On the basis of the study's findings, clinicians should consider ECT as a first-line treatment option for patients with comorbid PTSD and MDD, said Dr. Ahmadi.

"Assuming there are no ECT contraindications, there is no reason not to do ECT in PTSD, and patients will benefit. It has a rapid effect, and we currently offer it at our center to patients with PTSD and major depression."

He noted that the ECT treatment has a rapid effect, with improvement often seen in a few sessions, and has few side effects. Dr. Ahmadi also pointed out that the American Psychiatric Association recommends ECT as first-line therapy for major depression when it is available.

"Patients with PTSD live on a daily basis, they don't have plans for future. Therefore, they tend to have not taken care of self well and have a poor compliance to treatment ― so if patients with PTSD receive a therapy that is short, tangible, and effective, the chance of adherence, follow-up, and favorable outcome is much, much greater than giving them medication," he said.

New Frontier

Commenting on the study for Medscape Medical News, Iqbal (Ike) Ahmed, MD, clinical professor of psychiatry and geriatric medicine at the University of Hawaii at Manoa, said the findings suggest that ECT has a direct effect on PTSD beyond its antidepressant effect.

Dr. Iqbal Ahmed

"PTSD and major depression both have been associated with medical comorbidity, partly because inflammatory markers are associated with both disorders. We know there are cardiovascular risks from depression itself, and the American Heart Association recently noted that it is one of the risk factors for poor outcomes in cardiovascular disease. There is less literature on PTSD, but there have been studies showing it increases inflammation and the risk for cardiovascular mortality and all-cause mortality," said Dr. Ahmed.

He added that antidepressants do not appear to improve outcomes in patients with depression and comorbid cardiovascular disease. In contrast, he said, this study suggests that ECT may have a more robust impact and improve all-cause as well as cardiovascular mortality.

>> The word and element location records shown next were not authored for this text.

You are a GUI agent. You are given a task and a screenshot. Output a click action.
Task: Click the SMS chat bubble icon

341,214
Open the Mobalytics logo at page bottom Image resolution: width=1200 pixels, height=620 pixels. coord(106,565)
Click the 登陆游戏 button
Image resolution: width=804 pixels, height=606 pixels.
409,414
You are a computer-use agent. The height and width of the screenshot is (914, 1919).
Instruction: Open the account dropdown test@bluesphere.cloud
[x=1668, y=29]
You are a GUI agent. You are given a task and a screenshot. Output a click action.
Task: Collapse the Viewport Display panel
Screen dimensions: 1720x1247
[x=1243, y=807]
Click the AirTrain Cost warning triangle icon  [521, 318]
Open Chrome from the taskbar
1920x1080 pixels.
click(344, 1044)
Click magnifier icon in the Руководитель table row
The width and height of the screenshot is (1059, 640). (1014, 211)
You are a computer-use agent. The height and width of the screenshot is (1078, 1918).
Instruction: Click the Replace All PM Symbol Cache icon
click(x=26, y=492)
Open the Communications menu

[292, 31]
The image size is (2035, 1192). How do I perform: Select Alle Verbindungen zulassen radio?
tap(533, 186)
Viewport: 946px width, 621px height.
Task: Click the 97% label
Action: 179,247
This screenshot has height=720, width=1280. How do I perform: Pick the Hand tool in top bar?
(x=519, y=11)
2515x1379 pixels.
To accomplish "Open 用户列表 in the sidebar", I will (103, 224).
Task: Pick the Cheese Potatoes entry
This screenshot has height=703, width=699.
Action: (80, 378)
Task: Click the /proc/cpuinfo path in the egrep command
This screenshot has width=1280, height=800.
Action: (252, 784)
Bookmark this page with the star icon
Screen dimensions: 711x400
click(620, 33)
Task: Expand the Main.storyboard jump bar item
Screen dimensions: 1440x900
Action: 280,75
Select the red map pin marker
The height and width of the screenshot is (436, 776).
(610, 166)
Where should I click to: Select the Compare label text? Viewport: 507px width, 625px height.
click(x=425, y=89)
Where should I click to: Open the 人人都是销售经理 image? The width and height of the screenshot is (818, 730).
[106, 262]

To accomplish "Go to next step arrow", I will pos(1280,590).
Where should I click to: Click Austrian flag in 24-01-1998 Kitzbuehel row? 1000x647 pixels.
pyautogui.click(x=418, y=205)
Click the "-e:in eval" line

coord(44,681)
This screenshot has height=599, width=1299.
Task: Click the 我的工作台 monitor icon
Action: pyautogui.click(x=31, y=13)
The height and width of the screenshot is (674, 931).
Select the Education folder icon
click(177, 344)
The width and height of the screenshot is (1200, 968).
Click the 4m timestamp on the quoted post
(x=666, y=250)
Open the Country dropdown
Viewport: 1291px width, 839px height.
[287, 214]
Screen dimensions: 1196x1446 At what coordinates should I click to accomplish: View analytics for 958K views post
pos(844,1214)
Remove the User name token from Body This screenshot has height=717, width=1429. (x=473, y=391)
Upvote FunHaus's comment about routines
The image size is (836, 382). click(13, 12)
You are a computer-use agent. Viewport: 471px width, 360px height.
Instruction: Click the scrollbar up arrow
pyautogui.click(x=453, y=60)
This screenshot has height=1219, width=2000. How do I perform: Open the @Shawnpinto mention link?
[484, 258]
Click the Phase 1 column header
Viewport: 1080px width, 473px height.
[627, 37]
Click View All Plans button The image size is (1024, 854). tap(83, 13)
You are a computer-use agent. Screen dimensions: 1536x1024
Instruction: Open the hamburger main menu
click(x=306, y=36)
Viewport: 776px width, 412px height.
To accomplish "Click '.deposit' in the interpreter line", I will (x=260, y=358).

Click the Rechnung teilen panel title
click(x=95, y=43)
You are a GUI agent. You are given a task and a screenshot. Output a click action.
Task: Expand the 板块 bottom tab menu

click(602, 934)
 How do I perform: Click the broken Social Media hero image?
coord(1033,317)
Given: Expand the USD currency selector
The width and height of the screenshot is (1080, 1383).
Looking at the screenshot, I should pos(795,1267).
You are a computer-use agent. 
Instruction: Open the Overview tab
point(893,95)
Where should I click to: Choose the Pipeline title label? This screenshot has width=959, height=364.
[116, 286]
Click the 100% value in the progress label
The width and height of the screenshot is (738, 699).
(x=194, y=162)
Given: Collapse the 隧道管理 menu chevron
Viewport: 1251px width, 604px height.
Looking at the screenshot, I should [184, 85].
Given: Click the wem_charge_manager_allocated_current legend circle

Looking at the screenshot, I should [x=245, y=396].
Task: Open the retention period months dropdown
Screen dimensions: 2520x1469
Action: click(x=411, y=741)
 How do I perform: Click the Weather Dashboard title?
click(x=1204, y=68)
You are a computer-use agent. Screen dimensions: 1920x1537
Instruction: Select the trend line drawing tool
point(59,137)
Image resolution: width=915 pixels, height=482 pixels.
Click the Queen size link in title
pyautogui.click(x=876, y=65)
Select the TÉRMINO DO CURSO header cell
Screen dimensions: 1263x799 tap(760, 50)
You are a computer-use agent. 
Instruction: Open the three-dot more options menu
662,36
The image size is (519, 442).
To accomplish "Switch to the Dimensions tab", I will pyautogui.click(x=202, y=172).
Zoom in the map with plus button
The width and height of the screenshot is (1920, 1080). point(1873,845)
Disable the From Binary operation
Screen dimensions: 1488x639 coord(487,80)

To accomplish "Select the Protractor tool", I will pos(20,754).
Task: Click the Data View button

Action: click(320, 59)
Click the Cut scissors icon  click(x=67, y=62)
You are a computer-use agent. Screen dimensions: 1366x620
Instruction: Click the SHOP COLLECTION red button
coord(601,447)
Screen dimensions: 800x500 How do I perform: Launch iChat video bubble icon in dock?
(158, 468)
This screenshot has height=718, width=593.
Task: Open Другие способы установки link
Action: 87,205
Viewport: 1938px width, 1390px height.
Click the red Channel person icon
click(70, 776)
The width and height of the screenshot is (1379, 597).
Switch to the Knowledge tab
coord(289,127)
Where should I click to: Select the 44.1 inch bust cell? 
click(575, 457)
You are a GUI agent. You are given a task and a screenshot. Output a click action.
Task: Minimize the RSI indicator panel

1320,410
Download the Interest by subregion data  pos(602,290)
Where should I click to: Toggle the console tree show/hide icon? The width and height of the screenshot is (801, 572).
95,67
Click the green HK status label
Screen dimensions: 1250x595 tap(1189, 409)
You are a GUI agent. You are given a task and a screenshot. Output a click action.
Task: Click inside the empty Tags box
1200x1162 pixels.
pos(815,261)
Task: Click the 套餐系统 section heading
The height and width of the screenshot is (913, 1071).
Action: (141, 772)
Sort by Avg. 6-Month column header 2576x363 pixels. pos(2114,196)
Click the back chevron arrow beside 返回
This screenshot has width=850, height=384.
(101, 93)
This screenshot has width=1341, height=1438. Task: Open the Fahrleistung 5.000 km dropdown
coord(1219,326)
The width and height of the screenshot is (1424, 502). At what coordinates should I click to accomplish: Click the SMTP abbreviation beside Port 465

"Maybe there is some inherent biological activity of ECT which may reduce inflammatory markers and improve mortality rate. This is potentially a new frontier in the treatment of PTSD," said Dr. Ahmed.

However, he noted, a major limitation of the current study is its retrospective design. Nevertheless, he added, this study is a good first step toward investigating a promising treatment in this difficult-to-treat patient population.

Dr. Ahmadi and Dr. Ahmed report no relevant financial relationships.

American Psychiatric Association's 2014 Annual Meeting. Abstract SCR14-4. Presented Monday, May 5, 2014.